In the mid-1960s Baldessari began to reconsider not just painting but the practice of artmaking itself. Isolated from major art centers, living in sleepy National City, near San Diego, California, Baldessari thought about his painting activity and realized that texts—intellectual, occasionally ironic strings of words in particular—could often express artistic solutions better than representational paintings. He hired a commercial sign painter to produce the lettering on his canvases, upsetting the notion that the artist's hand in creating art is as important as the look of the artwork itself. In What Is Painting, Baldessari appropriates a text he found in an instructional book, turning sentences on how to compose an artwork into a self-referential painting.
Gallery label from From the Collection: 1960-69, March 26, 2016 - March 12, 2017.

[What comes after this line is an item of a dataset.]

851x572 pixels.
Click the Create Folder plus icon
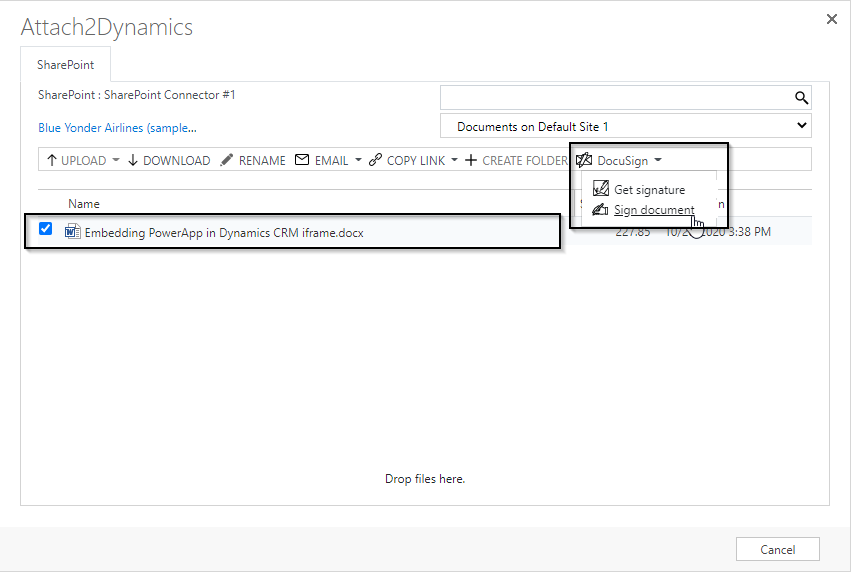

To create What Is Painting, John Baldessari had someone else stretch the canvas and hired a professional sign-painter to hand-letter the text, which the artist took from a book about art appreciation. Baldessari conceived the idea for What Is Painting, while others realized it. The use of a definition of art and painting within a work of art brings to light what he sees as the irony in narrowly defining something that is so open to interpretation: “I’ve always been attracted to anyone that can blatantly say what art is. I just like that kind of audacity, or ignorance, one or the other.”
For Baldessari, “the wonderful irony about this piece is that it’s text. But in fact it is a painting, because it’s done with paint on canvas. So I’m really being very slyly ironic here in saying, ‘Well, this is what painting is.’”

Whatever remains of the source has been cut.